** Data provided follows **

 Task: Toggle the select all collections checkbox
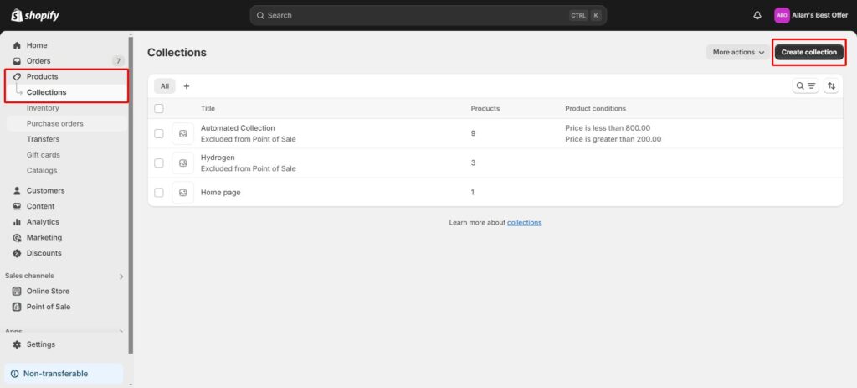coord(159,108)
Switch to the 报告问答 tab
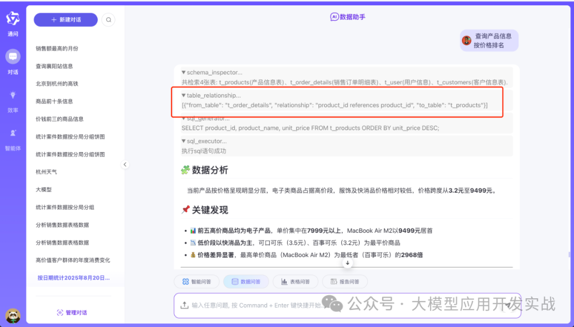Viewport: 574px width, 327px height. pos(344,282)

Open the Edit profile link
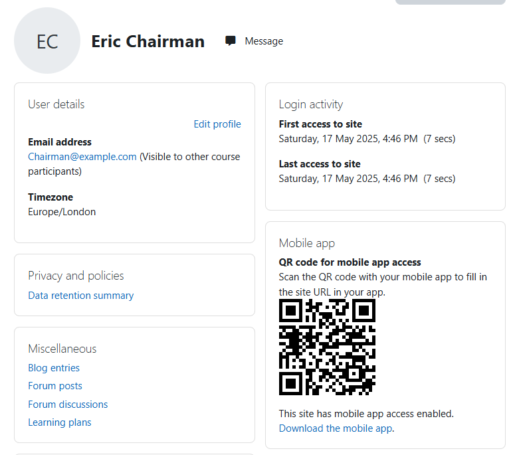tap(217, 124)
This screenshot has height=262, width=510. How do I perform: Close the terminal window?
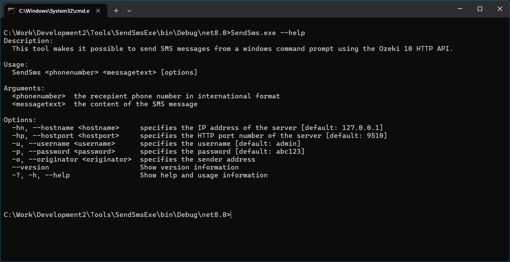(500, 9)
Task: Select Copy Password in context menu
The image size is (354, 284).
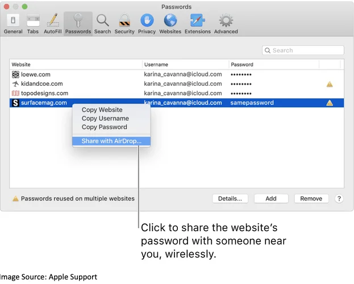Action: pyautogui.click(x=105, y=127)
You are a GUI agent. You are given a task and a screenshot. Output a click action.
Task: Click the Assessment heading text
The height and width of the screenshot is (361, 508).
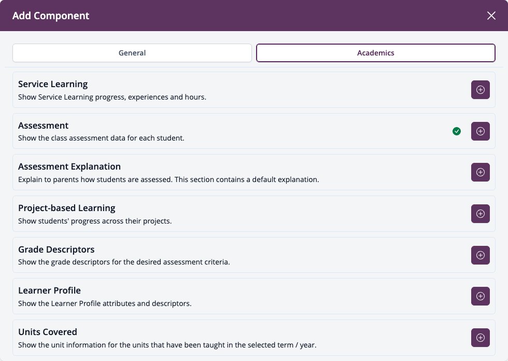coord(43,126)
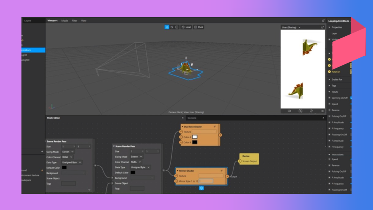
Task: Switch to the Console tab
Action: point(193,118)
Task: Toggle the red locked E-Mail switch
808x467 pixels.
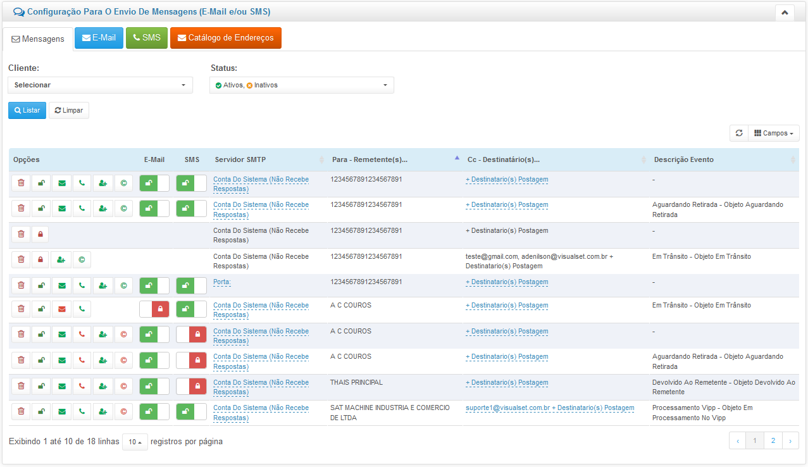Action: pos(154,309)
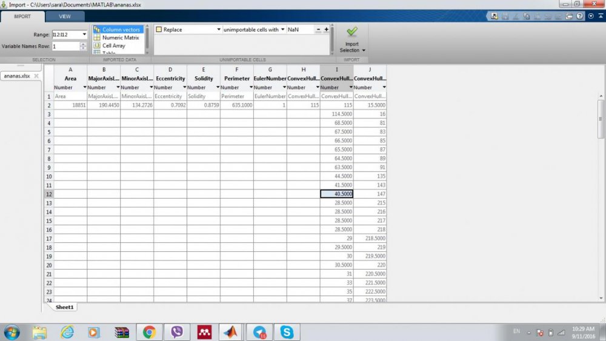Open Number type dropdown for Area column
Screen dimensions: 606x341
click(84, 87)
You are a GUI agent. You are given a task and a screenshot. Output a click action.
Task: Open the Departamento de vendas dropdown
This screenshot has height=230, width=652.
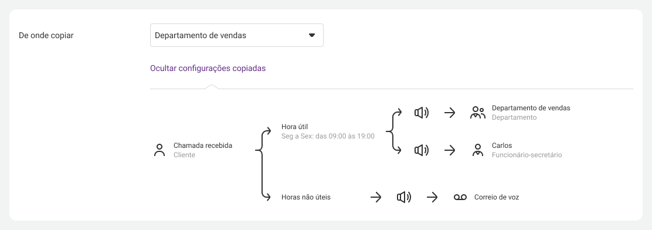(x=237, y=35)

** End of Data provided **

§ **Aim of the task**
Each entry needs to be retyped exactly; the pictures stay out.

§ **Task response**
 Task: Toggle the select all collections checkbox
coord(159,108)
Switch to the 报告问答 tab
Viewport: 574px width, 327px height. pos(344,282)

Open the Edit profile link
tap(217, 124)
This screenshot has height=262, width=510. How do I perform: Close the terminal window?
(500, 9)
Task: Select Copy Password in context menu
The image size is (354, 284).
Action: pyautogui.click(x=105, y=127)
You are a GUI agent. You are given a task and a screenshot. Output a click action.
Task: Click the Assessment heading text
The height and width of the screenshot is (361, 508).
coord(43,126)
Task: Switch to the Console tab
Action: point(193,118)
Task: Toggle the red locked E-Mail switch
808x467 pixels.
Action: pos(154,309)
Open Number type dropdown for Area column
Screen dimensions: 606x341
click(84, 87)
You are a GUI agent. You are given a task and a screenshot. Output a click action.
Task: Open the Departamento de vendas dropdown
This screenshot has height=230, width=652.
(x=237, y=35)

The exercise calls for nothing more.